Parece que a Netflix está mesmo focada em fazer o maior número possível de títulos de produções originais, sem se preocupar com a continuação deles. Nunca a empresa produziu tantos originais, e nunca cancelou tanto como agora, inclusive os nacionais. A nova vítima da tesoura afiada da empresa é Ninguém Tá Olhando, série nacional que estreou em novembro de 2019 na plataforma.

Segundo a própria Netflix, para o site F5, da Folha, a série não será renovada pois não alcançou um número esperado pela empresa, considerando seu custo de produção. Com apenas oito episódios, ela tem no elenco Kéfera, Projota, Júlia Rabelo, e é protagonizada por Victor Lamoglia.

Na história Lamoglia é Ulisses, um “angelus”, o primeiro criado em mais de 300 anos, que chega no Sistema Angelus, uma espécie de repartição pública, burocrática e mal equipada conhecida por ajudar os humanos da terra. Logo que chega, o rapaz tenta se inteirar sobre o funcionamento do local, que à primeira vista pode parecer uma representação do paraíso. Uli faz novos amigos, como Greta (Julia Rabelo), Chun (Danilo de Moura), e passa a questionar o sistema, inclusive as regras aparentemente sem sentido que todos obedecem sem se perguntarem o motivo.

Enviado para a terra para proteger uma humana, a empoderada Miriam (Kéfera Buchmann), Uli começa a quebrar diversas regras, fazendo com que seus amigos a quebrem também e acaba se apaixonando pela garota. Com isso, ele causa a infelicidade dela, separando-a de seu namorado para ficar com ela, e coloca dúvidas em sua cabeça ao se revelar como uma figura celestial.

“Esses angelus são seres que não existem, e possuem muitas diferenças do que as pessoas estão acostumadas. Eles ficam invisíveis, mas não atravessam paredes. Eles não voam.
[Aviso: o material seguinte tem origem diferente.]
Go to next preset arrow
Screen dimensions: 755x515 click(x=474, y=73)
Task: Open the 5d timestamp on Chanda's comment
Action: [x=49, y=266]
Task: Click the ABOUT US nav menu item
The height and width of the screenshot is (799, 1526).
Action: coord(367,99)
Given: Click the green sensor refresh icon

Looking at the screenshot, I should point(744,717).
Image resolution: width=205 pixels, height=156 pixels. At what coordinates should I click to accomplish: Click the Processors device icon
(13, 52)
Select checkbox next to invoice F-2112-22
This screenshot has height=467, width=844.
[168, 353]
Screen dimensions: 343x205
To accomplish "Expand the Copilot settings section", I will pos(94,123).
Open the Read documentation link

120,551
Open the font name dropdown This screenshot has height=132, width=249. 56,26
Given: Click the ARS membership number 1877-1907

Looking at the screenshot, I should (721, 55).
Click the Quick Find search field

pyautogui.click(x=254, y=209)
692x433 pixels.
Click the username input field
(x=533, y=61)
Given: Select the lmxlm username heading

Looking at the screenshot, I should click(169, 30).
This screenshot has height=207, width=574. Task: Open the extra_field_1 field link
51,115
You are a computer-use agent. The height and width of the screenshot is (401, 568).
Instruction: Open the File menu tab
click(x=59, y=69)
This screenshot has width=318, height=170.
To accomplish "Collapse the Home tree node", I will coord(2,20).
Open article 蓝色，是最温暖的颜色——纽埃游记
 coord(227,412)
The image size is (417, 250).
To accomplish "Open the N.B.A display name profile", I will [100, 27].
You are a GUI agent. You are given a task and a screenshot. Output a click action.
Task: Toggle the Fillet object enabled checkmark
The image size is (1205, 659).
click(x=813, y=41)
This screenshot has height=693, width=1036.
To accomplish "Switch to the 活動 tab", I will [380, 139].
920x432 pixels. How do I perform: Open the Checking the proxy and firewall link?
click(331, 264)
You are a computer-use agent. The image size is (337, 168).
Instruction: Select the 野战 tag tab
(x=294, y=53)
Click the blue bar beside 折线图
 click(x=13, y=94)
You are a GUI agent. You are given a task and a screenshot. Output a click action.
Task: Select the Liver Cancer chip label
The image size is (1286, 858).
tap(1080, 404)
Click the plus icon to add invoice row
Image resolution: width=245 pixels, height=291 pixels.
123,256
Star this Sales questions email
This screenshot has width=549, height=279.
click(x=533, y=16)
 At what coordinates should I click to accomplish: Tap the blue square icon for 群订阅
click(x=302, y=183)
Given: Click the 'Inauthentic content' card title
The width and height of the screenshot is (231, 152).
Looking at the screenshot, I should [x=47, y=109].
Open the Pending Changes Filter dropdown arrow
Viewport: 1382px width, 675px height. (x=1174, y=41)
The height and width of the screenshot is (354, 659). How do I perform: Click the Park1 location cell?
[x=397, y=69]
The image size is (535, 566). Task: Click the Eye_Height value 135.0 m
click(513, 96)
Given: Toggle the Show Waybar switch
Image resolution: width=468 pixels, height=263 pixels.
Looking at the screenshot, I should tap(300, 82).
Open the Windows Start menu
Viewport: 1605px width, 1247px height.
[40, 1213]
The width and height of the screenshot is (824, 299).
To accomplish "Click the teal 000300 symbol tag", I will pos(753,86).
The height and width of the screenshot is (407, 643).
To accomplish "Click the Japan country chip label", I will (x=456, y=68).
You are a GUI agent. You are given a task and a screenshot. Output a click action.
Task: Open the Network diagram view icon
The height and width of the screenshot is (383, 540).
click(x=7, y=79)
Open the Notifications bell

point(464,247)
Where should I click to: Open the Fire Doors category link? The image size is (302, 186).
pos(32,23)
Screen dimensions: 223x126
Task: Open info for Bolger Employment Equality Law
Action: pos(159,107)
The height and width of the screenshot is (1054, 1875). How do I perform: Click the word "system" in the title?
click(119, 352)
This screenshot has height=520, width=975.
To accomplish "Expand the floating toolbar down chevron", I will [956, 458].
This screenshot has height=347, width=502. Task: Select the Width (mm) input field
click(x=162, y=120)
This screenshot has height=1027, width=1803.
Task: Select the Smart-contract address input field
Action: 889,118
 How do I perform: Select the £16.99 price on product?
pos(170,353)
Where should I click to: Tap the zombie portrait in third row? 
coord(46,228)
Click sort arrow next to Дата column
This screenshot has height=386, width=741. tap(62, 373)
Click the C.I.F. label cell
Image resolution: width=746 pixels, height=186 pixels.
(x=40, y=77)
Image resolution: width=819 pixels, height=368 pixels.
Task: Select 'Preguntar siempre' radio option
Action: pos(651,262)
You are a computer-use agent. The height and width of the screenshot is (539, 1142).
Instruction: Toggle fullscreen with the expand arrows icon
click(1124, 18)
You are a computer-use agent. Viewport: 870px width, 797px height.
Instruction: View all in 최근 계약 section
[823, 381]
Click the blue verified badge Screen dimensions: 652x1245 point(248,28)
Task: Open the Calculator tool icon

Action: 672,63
Pegam ônibus, são mais humanos do que a gente pensa”, explicou o diretor Daniel Rezende, que já foi indicado ao Oscar de melhor edição pelo filme Cidade de Deus, em 2002. Ele disse que a intenção da série não era ferir ou criticar qualquer tipo de crença, e sim questionar crenças e narrativas prontas, e reinventar de forma divertida a mitologia em torno dos anjos.